Bande dessinée de Catherine Meurisse.
7 janvier 2015. Les frères Kouachi font un massacre dans les locaux de Charlie Hebdo. En retard pour la conférence de rédaction, parce qu’elle pleurait sur un amour compliqué, Catherine Meurisse n’était pas dans les locaux. Survivante. Rescapée. Épargnée. Sauvée. Mais aussi choquée. Secouée. Déboussolée. « Je voudrais être vivante, comme avant. » (p. 65) La protection personnelle qui lui a été assignée l’encombre, l’étouffe. Les cauchemars étreignent son sommeil, bouffent ses nuits. Même marcher sur les pas de Marcel Proust à Cabourg n’y fait rien : Catherine Meurisse est profondément perdue. Peut-elle encore dessiner ? Doit-elle rester à Charlie Hebdo ? « T’es pas mort ! On n’est pas mort. Fuck’em all !! » (p. 21) Mais vient la tuerie du Bataclan et les angoisses redoublent. Pour reprendre pied, Catherine Meurisse tente une immersion dans la beauté en Italie : combattre le syndrome du 7 janvier par le syndrome de Stendhal !

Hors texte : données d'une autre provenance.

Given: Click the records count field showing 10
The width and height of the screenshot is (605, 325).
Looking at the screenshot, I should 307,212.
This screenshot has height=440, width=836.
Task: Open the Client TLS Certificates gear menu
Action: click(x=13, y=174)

« Le terrorisme, c’est l’ennemi juré du langage. » (p. 50) Dans ce cas-là, si les mots sont impuissants, il faut continuer à dessiner, opposer la caricature d’encre à la caricature de religion. Je n’ai jamais aimé la plume de cette dessinatrice de presse, mais lire cette bande dessinée, c’est aussi ma façon d’être Charlie. Dieu que cette expression est dévoyée aujourd’hui… Tant pis, je suis sincère quand je la prononce. Au fil des pages, il y a des aquarelles qui m’ont donné envie d’apprendre à nager dans la peinture, de m’envoler dans le coton. Douce et forte, cette lecture prend aux tripes.